Tan Yaoyuan V, Elliott Michael R, Flannagan Carol A C
Department of Biostatistics, University of Michigan, United States.
Department of Biostatistics, University of Michigan, United States.
Accid Anal Prev. 2017 Sep;106:428-436. doi: 10.1016/j.aap.2017.07.003. Epub 2017 Jul 20.
As connected autonomous vehicles (CAVs) enter the fleet, there will be a long period when these vehicles will have to interact with human drivers. One of the challenges for CAVs is that human drivers do not communicate their decisions well. Fortunately, the kinematic behavior of a human-driven vehicle may be a good predictor of driver intent within a short time frame. We analyzed the kinematic time series data (e.g., speed) for a set of drivers making left turns at intersections to predict whether the driver would stop before executing the turn. We used principal components analysis (PCA) to generate independent dimensions that explain the variation in vehicle speed before a turn. These dimensions remained relatively consistent throughout the maneuver, allowing us to compute independent scores on these dimensions for different time windows throughout the approach to the intersection. We then linked these PCA scores to whether a driver would stop before executing a left turn using the random intercept Bayesian additive regression trees. Five more road and observable vehicle characteristics were included to enhance prediction. Our model achieved an area under the receiver operating characteristic curve (AUC) of 0.84 at 94m away from the center of an intersection and steadily increased to 0.90 by 46m away from the center of an intersection.

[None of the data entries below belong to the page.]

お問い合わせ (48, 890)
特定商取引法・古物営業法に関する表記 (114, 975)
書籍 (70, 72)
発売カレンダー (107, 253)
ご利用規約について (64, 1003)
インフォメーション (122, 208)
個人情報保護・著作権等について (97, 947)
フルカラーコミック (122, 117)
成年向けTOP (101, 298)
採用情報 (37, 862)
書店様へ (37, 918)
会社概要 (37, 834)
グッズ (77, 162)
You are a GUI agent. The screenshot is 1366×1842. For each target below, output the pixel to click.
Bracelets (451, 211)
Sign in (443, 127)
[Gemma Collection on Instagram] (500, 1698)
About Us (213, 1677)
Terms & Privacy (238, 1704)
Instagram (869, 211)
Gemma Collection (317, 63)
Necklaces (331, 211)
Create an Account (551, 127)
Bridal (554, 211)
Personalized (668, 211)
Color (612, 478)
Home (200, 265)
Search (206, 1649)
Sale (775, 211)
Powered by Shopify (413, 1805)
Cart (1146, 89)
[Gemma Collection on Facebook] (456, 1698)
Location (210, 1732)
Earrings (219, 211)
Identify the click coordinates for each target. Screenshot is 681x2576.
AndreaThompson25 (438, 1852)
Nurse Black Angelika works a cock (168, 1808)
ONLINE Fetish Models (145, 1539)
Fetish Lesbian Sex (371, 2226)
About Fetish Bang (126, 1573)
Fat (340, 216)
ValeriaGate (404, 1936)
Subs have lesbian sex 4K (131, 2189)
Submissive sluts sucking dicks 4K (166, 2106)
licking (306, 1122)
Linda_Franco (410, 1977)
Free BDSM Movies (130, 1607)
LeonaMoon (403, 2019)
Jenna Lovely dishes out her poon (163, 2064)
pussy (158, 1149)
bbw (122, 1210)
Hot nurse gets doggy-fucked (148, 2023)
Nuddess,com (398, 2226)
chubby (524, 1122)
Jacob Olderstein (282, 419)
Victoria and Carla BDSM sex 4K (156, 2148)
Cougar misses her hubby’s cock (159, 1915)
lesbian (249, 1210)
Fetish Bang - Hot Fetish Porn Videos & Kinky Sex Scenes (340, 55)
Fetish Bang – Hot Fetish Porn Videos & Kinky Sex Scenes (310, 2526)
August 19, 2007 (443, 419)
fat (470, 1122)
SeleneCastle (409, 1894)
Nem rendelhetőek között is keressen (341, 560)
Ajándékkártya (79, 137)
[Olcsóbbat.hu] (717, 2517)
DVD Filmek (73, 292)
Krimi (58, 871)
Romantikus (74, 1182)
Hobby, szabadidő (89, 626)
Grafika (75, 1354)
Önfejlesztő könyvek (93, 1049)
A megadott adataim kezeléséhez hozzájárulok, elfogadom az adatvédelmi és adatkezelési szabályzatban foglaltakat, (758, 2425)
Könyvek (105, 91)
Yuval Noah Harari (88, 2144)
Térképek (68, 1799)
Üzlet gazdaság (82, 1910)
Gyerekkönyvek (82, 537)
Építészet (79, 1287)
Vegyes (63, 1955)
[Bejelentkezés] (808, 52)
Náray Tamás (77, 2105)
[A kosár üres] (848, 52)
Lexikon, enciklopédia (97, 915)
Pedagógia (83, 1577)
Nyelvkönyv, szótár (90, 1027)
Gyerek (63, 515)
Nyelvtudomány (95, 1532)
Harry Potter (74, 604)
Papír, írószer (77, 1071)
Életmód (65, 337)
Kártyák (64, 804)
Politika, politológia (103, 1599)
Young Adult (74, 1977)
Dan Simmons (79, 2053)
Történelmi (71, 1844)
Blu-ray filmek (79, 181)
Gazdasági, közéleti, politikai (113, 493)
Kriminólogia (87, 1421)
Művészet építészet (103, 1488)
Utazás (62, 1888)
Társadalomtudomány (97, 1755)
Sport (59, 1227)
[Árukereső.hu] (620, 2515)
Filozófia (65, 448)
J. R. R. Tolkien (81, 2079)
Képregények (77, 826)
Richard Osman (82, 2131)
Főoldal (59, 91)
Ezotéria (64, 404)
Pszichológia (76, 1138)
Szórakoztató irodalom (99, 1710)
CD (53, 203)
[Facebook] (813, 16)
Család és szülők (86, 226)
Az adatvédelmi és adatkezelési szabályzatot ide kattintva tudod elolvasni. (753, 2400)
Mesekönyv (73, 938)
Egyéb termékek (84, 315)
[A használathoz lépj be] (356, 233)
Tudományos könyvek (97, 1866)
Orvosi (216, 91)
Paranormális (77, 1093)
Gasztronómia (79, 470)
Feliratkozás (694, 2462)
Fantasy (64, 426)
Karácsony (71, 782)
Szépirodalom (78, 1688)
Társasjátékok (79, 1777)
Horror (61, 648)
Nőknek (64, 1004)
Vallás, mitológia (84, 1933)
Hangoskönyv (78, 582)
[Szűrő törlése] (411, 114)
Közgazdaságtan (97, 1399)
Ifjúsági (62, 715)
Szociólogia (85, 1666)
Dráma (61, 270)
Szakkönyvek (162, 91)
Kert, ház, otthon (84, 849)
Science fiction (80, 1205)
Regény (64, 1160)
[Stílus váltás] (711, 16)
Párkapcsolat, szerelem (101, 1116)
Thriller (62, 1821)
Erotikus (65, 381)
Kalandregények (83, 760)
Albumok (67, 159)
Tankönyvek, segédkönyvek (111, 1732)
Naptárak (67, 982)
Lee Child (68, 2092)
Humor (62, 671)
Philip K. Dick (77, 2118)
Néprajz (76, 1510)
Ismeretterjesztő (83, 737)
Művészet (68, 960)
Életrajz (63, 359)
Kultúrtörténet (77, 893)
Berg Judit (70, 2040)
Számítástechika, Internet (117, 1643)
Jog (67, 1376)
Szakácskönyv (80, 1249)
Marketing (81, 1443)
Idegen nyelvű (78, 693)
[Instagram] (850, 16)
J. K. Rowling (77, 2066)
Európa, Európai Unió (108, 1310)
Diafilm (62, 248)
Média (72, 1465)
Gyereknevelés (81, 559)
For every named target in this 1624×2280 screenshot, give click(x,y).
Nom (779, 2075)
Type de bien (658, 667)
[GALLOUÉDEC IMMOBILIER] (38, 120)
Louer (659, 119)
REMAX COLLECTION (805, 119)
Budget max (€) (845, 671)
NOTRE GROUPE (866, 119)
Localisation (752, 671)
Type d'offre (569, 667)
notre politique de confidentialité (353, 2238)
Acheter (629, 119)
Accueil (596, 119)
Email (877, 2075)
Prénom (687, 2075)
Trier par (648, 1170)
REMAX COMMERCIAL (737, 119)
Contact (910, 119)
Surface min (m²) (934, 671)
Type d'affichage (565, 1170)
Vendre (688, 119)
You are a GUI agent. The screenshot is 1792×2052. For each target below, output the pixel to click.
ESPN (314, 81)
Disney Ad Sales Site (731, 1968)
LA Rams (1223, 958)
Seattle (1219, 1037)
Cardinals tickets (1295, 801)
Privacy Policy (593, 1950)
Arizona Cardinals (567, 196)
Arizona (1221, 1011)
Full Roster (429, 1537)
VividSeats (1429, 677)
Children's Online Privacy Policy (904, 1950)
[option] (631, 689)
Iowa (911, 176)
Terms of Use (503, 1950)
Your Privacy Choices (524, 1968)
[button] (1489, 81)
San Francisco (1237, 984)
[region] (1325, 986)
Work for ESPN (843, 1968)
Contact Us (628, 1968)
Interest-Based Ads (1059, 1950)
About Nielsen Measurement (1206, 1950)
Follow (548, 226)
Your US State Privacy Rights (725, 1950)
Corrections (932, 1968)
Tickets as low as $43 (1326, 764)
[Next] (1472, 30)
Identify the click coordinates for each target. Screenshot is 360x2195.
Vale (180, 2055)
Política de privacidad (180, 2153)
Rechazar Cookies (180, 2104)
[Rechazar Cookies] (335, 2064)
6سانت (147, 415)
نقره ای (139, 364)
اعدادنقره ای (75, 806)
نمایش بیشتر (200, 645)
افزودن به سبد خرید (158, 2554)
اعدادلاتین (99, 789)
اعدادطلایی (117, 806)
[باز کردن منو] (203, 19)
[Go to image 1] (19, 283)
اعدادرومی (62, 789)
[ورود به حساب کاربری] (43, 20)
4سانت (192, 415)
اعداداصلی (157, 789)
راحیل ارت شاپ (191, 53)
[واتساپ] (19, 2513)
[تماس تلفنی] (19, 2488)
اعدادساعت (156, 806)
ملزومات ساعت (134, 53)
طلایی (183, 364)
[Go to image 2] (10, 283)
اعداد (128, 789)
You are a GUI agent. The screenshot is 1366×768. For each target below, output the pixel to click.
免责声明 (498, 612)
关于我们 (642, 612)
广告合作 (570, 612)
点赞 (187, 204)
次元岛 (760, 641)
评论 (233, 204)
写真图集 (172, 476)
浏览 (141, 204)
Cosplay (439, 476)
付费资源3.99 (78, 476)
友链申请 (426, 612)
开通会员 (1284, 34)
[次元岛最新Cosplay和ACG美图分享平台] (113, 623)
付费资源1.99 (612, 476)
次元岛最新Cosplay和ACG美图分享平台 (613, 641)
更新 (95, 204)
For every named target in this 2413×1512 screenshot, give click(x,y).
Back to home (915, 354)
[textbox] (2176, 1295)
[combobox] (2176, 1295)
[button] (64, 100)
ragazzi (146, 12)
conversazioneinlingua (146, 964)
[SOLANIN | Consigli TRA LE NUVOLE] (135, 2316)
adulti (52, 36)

随着联网自动驾驶汽车(CAV)进入车队,在很长一段时间内,这些车辆都将不得不与人类驾驶员互动。CAV面临的挑战之一是人类驾驶员不能很好地传达他们的决策。幸运的是,在短时间内,人类驾驶车辆的运动行为可能是驾驶员意图的良好预测指标。我们分析了一组在十字路口左转的驾驶员的运动时间序列数据(例如速度),以预测驾驶员在转弯前是否会停车。我们使用主成分分析(PCA)来生成独立维度,以解释转弯前车辆速度的变化。在整个操作过程中,这些维度保持相对一致,这使我们能够在接近十字路口的不同时间窗口内,计算这些维度上的独立得分。然后,我们使用随机截距贝叶斯加法回归树,将这些PCA得分与驾驶员在执行左转前是否会停车联系起来。我们还纳入了另外五个道路和可观测车辆特征,以提高预测能力。我们的模型在距离十字路口中心94米处的受试者工作特征曲线(AUC)下面积为0.84,并在距离十字路口中心46米处稳步增加到0.90。